Alibaba founder Jack Ma stepping down as CEO (Update)

Jan 15, 2013 by Joe Mcdonald

One of the world's most successful Internet entrepreneurs, Jack Ma, founder of e-commerce giant Alibaba Group, announced Tuesday he is stepping down as chief executive but will remain chairman.

In a letter to employees, Ma said he would no longer be CEO after May 10 but will remain active as executive chairman. He said a successor will be named by May but gave no indication who it will be.

Alibaba Group's business-to-business Alibaba and consumer-oriented Taobao and Tmall platforms are among the world's busiest e-commerce outlets.

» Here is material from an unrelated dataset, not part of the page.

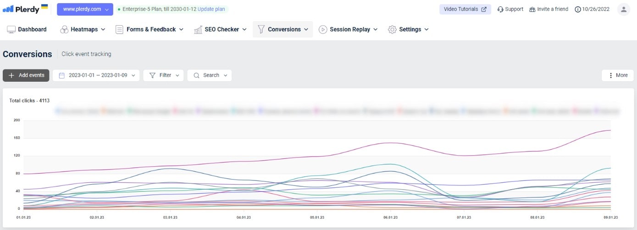The height and width of the screenshot is (230, 637).
Task: Open the Search dropdown
Action: pyautogui.click(x=209, y=75)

The group manages Yahoo Inc.'s China arm.

Ma, a former English teacher, founded Alibaba in 1999 to link Chinese suppliers with retailers abroad. The Hurun Report, which follows China's wealthy, estimated his net worth last year at $2.4 billion.

Ma said that at 48, he is no longer young by Internet industry standards and Alibaba needs to promote younger leaders. He said Alibaba executives who were born in the 1960s would start to hand over responsibility to younger managers this year.

"It's not because I want to take things easy," he wrote. "It's because I see that Alibaba's young people have better, more brilliant, dreams than mine, and they are more capable of building a future that belongs to them."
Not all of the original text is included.